His excuses for the firings and criticisms range from a supposed loss of confidence in Atkinson to supposed problems with the data presented by the HHS inspector general’s office. The truth is — that office’s data about medical supply problems around the U.S. isn’t fake news as Trump has claimed, and Atkinson followed protocol in submitting to Congress a whistleblower complaint about Trump’s attempt to bribe Ukraine. Trump just doesn’t want the scrutiny.

Besides the above-noted issues, Trump has even insisted that his administration will attempt to restrain an oversight official from reporting directly to Congress in the event of the White House refusing to produce material related to the Coronavirus response effort, despite the provision for that direct reporting in the legislation that establishes a special inspector general’s office for the relief oversight in the first place.
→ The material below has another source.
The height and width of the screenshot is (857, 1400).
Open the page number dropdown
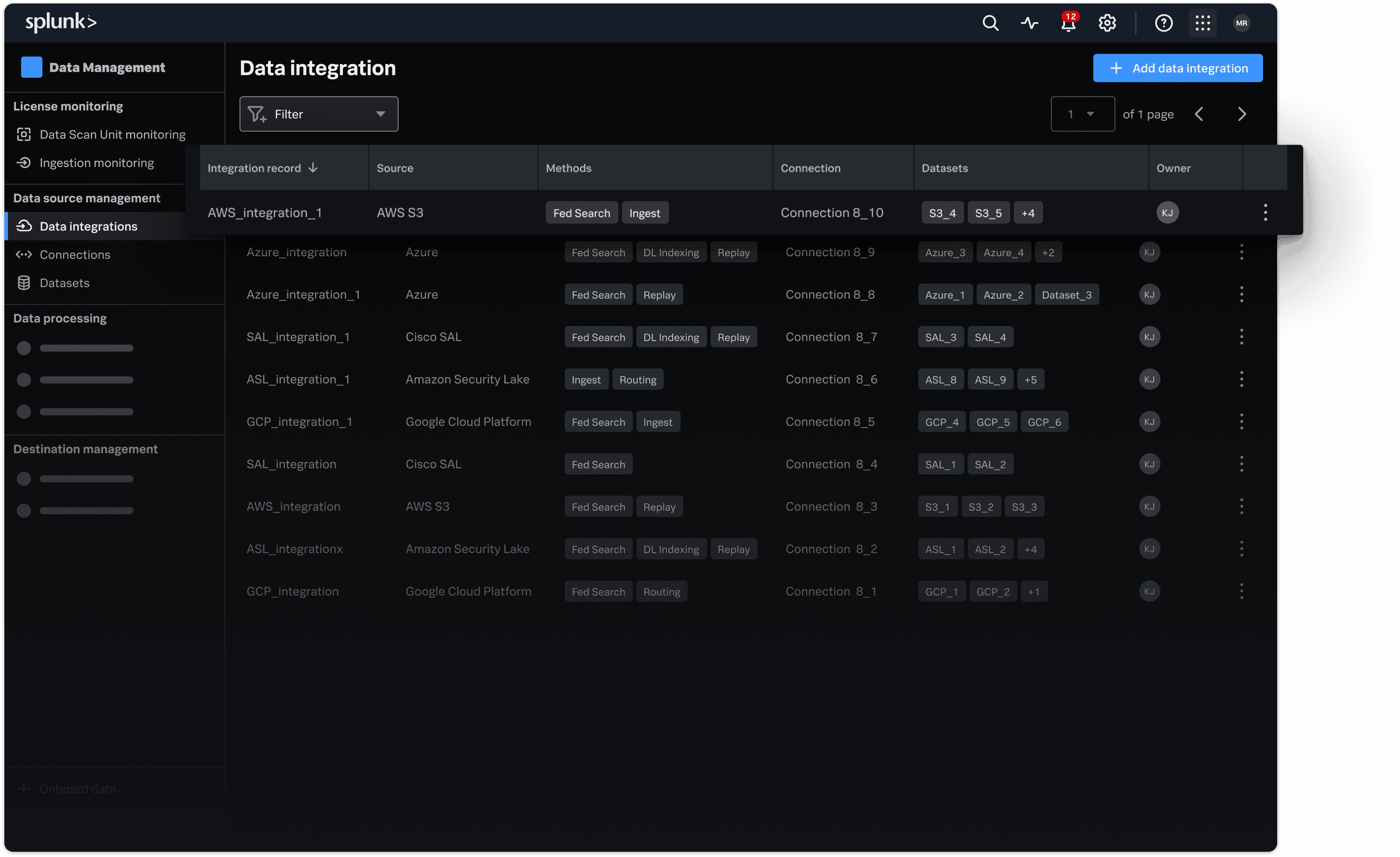tap(1082, 114)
Noting that former Trump personal aide John McEntee has come back aboard at the White House to assist in the purge of officials deemed not loyal enough to Trump — as if that’s the most important job requirement for government service! — Lurie writes:

“In the midst of a deadly pandemic, Donald Trump has expanded his war on oversight by attacking the governments’ inspectors general, compounding the damage already done by his unprecedented stonewalling of congressional oversight investigation… That effort might help Trump delay any formal reviews of his failed leadership during the pandemic, or of his administrations’ disbursement of trillions in coronavirus-related spending, until after the November election.’

Trump has long established his penchant for stonewalling attempts at oversight and investigation. Amidst the Ukraine bribery attempt investigation and subsequent impeachment proceedings, Trump flatly refused to comply with subpoena after subpoena — and then his loyal shills in the Congressional GOP whined about Democrats supposedly not getting enough information, as if it was their fault.

Lurie does note that at least in this Coronavirus situation, the truth appears to be emerging even if the president attempts to hide it.

As he writes, “[journalists], health-care workers, and state and local officials are seeking to ensure that many of the critical facts come to light” amidst potentially life-threatening medical supply shortages that could have potentially been averted if the president had spent the early weeks of the outbreak preparing instead of insisting that concern over the virus was some kind of “hoax.”